Can you return the following story about disability inclusion at the World Bank word for word, in full?

(Selected excerpt):

####

So I want to tell you a little story. When I worked at the World Bank, one of the things I was trying to do was to get people in the regions who would be identified as working in the area of disability. And I was looking at leadership and I had gone to a regional director and said would they be willing to have a discussion with their senior leadership about disability? And what needed to be done to be more effective and including disabled people in the work of the bank. And the person said to me that, yes, they'd be willing to do it but doubted that there was going to be an interest.
And it turned out that two of the country directors, unbeknownst to the regional director had children with disabilities. And that they were, in fact in their respective countries, doing work on issues in education, employment, et cetera, but they never gave credit to the bank because they didn't think the bank wanted to have this as a part of their work. So once it was something that people could speak about, in a way that embraced the philosophy, that was very valuable.

####

(Provided material):
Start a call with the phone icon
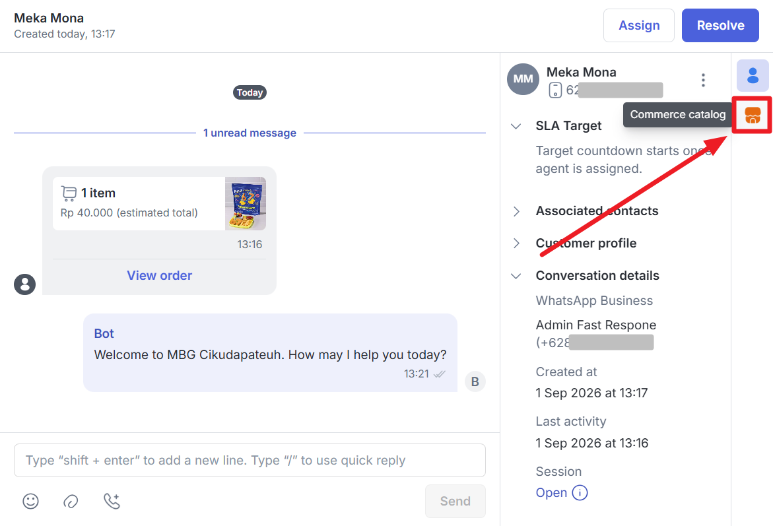Viewport: 773px width, 526px height. click(112, 501)

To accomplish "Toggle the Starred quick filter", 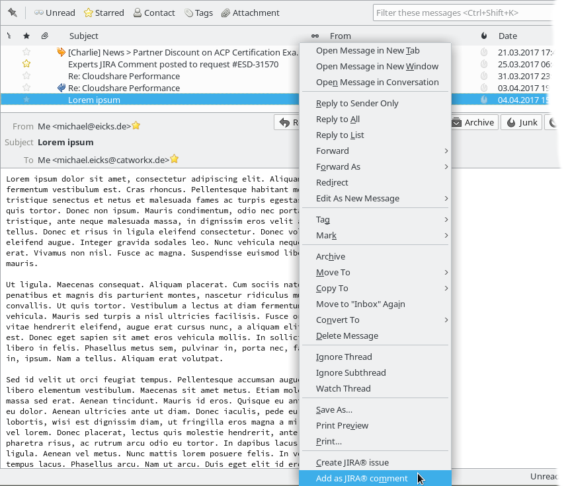I will point(104,13).
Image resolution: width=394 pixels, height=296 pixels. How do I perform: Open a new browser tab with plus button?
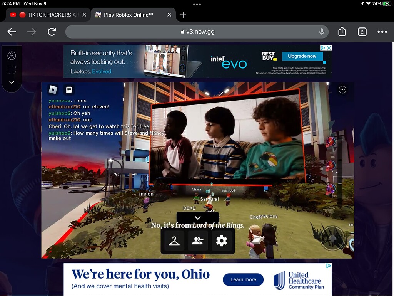tap(183, 15)
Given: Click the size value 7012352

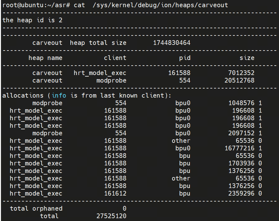Looking at the screenshot, I should click(241, 73).
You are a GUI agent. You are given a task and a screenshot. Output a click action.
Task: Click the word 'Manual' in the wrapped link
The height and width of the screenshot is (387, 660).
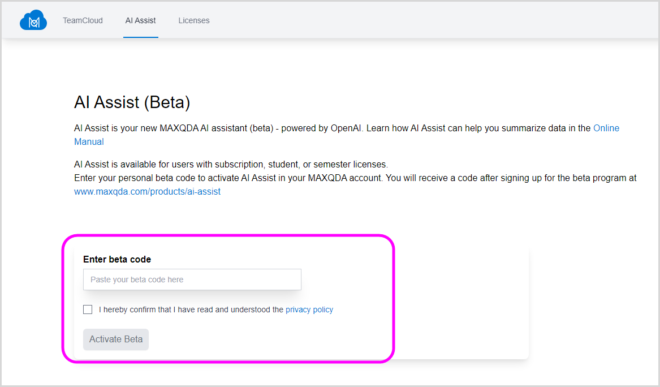[x=89, y=142]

####

(Answer area):
So I want to tell you a little story. When I worked at the World Bank, one of the things I was trying to do was to get people in the regions who would be identified as working in the area of disability. And I was looking at leadership and I had gone to a regional director and said would they be willing to have a discussion with their senior leadership about disability? And what needed to be done to be more effective and including disabled people in the work of the bank. And the person said to me that, yes, they'd be willing to do it but doubted that there was going to be an interest.
And it turned out that two of the country directors, unbeknownst to the regional director had children with disabilities. And that they were, in fact in their respective countries, doing work on issues in education, employment, et cetera, but they never gave credit to the bank because they didn't think the bank wanted to have this as a part of their work. So once it was something that people could speak about, in a way that embraced the philosophy, that was very valuable.